我有一项任务,可以从7位数的电话号码中生成每个可能的单词,并使用PrintWriter将其保存为.txt文件。我的代码在下面,但我的输出(目前只是打印到控制台)是相同的3“字”2187次。
package ks2_Lab19;
import java.util.Scanner;
import java.io.PrintWriter;
import java.io.FileNotFoundException;
public class WordGenerator {
private static String[] two = {"a", "b", "c"};
private static String[] three = {"d", "e", "f"};
private static String[] four = {"g", "h", "i"};
private static String[] five = {"j", "k", "l"};
private static String[] six = {"m", "n", "o"};
private static String[] seven = {"p", "r", "s"};
private static String[] eight = {"t", "u", "v"};
private static String[] nine = {"w", "x", "y"};
private static char[] numArray;
private static String[] wordList = new String[2187];
public static void convert(char[] input){
for (int i = 0; i < 2184; i = i + 3){
for (int a = 0; a < 7; a++){
for (int b = 0; b < 3; b++){
if (input[a] == '1' || input[a] == '0') {
wordList[i+b] = wordList[i+b] + " ";
}//if 0 or 1
if (input[a] == '2'){
wordList[i+b] = wordList[i+b] + two[b];
}//if 2
if (input[a] == '3'){
wordList[i+b] = wordList[i+b] + three[b];
}//if 3
if (input[a] == '4'){
wordList[i+b] = wordList[i+b] + four[b];
}//if 4
if (input[a] == '5'){
wordList[i+b] = wordList[i+b] + five[b];
}//if 5
if (input[a] == '6'){
wordList[i+b] = wordList[i+b] + six[b];
}//if 6
if (input[a] == '7'){
wordList[i+b] = wordList[i+b] + seven[b];
}//if 7
if (input[a] == '8'){
wordList[i+b] = wordList[i+b] + eight[b];
}//if 8
if (input[a] == '9'){
wordList[i+b] = wordList[i+b] + nine[b];
}//if 9
}//possible output for loop
}//input array for loop
}//write to wordList for loop
}
public static void main(String[] args) {
//initialize output file name and PrintWriter object
String fileName = "output.txt";
PrintWriter outputStream = null;
String output = "";
//try and catch exception
try {
outputStream = new PrintWriter(fileName);
}
catch (FileNotFoundException e){
System.out.println("Error opening file " + fileName + ".");
System.exit(0);
}
//initialize scanner and wordList array
Scanner kb = new Scanner(System.in);
for (int i=0; i < 2187; i++){
wordList[i] = "";
}
//announce and accept input
System.out.println("Please input a 7 digit phone number without special characters.");
String num = kb.next();
numArray = num.toCharArray();
convert(numArray);
for (int p = 0; p < 2187; p++){
System.out.println(wordList[p]);
}
}
}
答案 0 :(得分:1)
我相信下面的代码正确地解决了问题并演示了尾递归的使用,这听起来像练习的目标。另请注意,我正在使用Collection库中的各种项目,而不是仅使用原始数组和大型if / then / else块。

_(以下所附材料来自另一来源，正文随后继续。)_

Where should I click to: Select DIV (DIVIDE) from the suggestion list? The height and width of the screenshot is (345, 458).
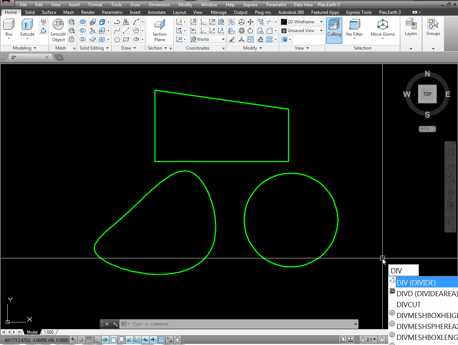(416, 282)
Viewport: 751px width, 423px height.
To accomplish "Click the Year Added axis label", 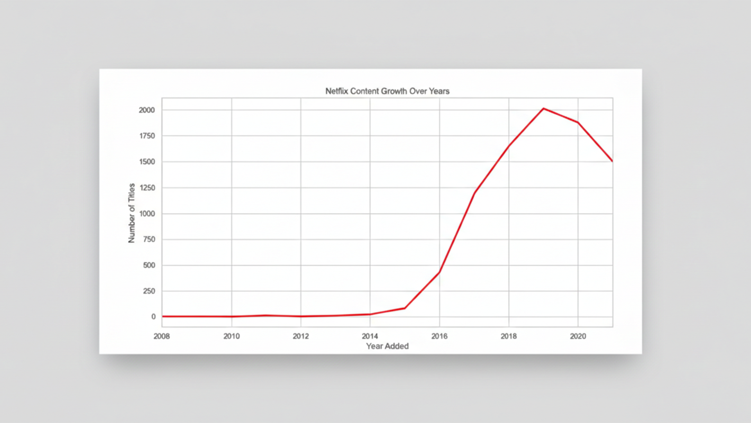I will tap(387, 346).
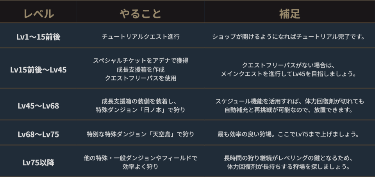Select the Lv68〜Lv75 level cell
Viewport: 375px width, 177px height.
[38, 134]
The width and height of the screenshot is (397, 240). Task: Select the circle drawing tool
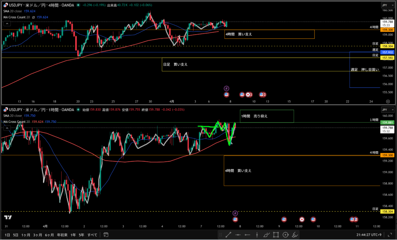[286, 235]
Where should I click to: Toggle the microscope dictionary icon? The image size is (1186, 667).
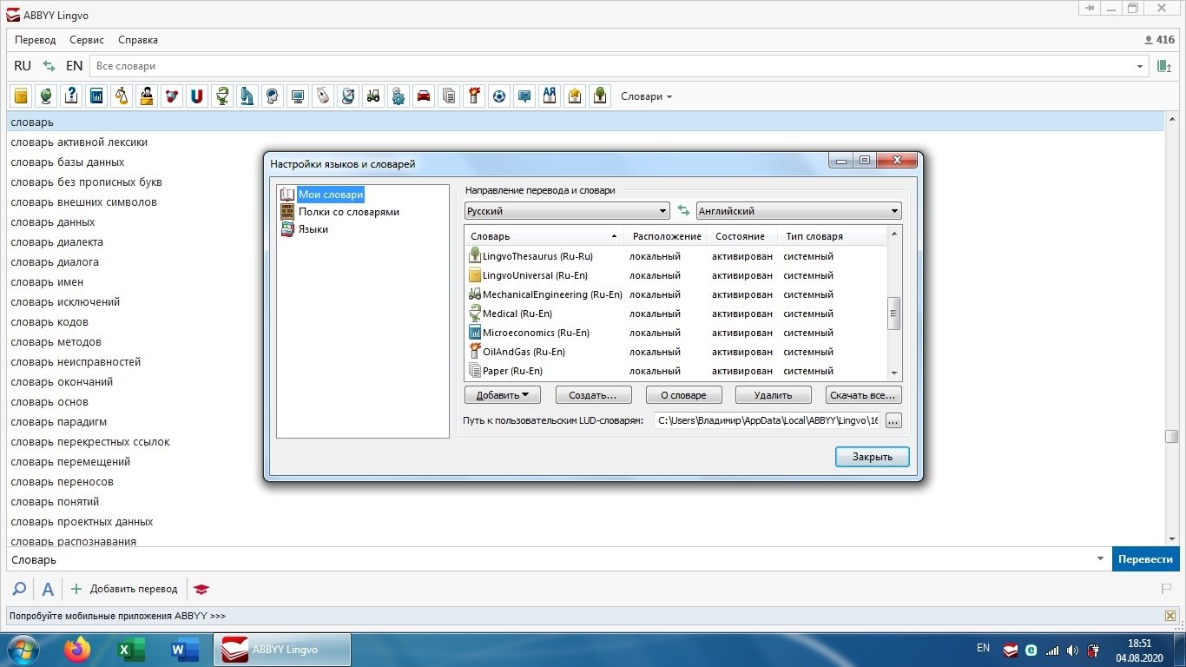pyautogui.click(x=247, y=96)
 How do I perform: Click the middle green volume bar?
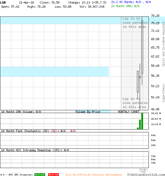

import java.util.ArrayList;
import java.util.HashMap;
import java.util.List;
import java.util.Map;
public class WordGenerator {
private static Map<Character, char[]> digitMap;
static {
digitMap = new HashMap<Character, char[]>();
digitMap.put(Character.valueOf('0'), new char[] { ' ' });
digitMap.put(Character.valueOf('1'), new char[] { ' ' });
digitMap.put(Character.valueOf('2'), new char[] { 'a', 'b', 'c' });
digitMap.put(Character.valueOf('3'), new char[] { 'd', 'e', 'f' });
digitMap.put(Character.valueOf('4'), new char[] { 'g', 'h', 'i' });
digitMap.put(Character.valueOf('5'), new char[] { 'j', 'k', 'l' });
digitMap.put(Character.valueOf('6'), new char[] { 'm', 'n', 'o' });
digitMap.put(Character.valueOf('7'), new char[] { 'p', 'r', 's' });
digitMap.put(Character.valueOf('8'), new char[] { 't', 'u', 'v' });
digitMap.put(Character.valueOf('9'), new char[] { 'w', 'x', 'y' });
}
public static void convert(String input, String resultSoFar, List<String> allResults) {
if (input.length() == 0) {
// We have hit the end of the input phone number and thus the end of
// recursion
allResults.add(resultSoFar);
} else {
// Strip the next character off the front of the phone number
Character nextDigit = Character.valueOf(input.charAt(0));
// Look up the list of mappings from that digit to all letters
char[] mappingArray = digitMap.get(nextDigit);
// More robust error handling would throw an exception or do
// something else when an unknown character was encountered in the
// phone number.
if (mappingArray != null) {
// We have processed the first digit in the rest of the number,
// so recurse with the rest of the number
String inputTail = input.substring(1);
// By iterating through the array the mapping lists do not all
// have to be the same size.
for (char nextLetter : mappingArray) {
// Put the next mapped letter on the end of the result being
// built and recurse
convert(inputTail, resultSoFar + nextLetter, allResults);
}
}
}
}
public static void main(String[] args) {
// Simplified version that does not ask for input
String num = "8675309";
List<String> results = new ArrayList<String>();
// Starting condition is that the entire input needs to be processed,
// the result so far is empty, and we have nothing in the list of final
// answers
convert(num, "", results);
for (String nextResult : results) {
System.out.println(nextResult);
}
System.out.println("End of results list. Total words generated: " + results.size());
}
}